- **Your task**
Among the records that follow, find the line with "Given: Follow the @sam_amick mention link" and the line with "This screenshot has width=780, height=454.". Set down those lines and all lines between them exactly, without adding anything.

- **Material for the task**
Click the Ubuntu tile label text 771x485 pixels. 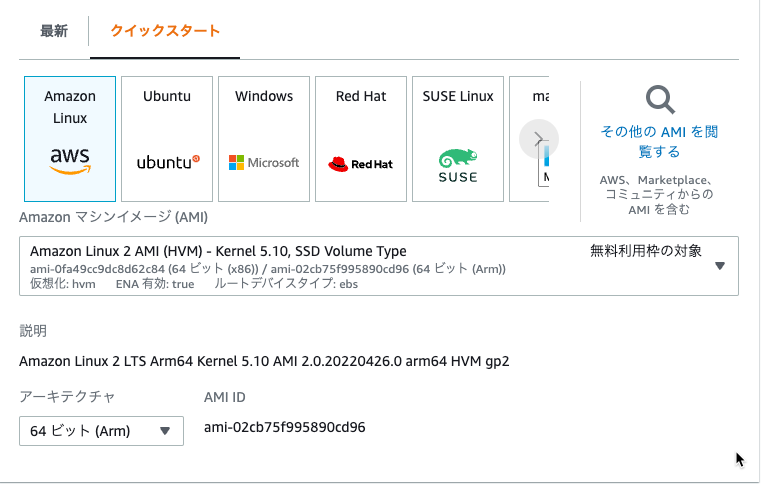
* * *
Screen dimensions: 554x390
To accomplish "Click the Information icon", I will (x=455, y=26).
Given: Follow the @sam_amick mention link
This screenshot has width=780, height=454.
--
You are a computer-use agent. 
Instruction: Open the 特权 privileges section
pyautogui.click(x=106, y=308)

- **Written answer**
Given: Follow the @sam_amick mention link
This screenshot has width=780, height=454.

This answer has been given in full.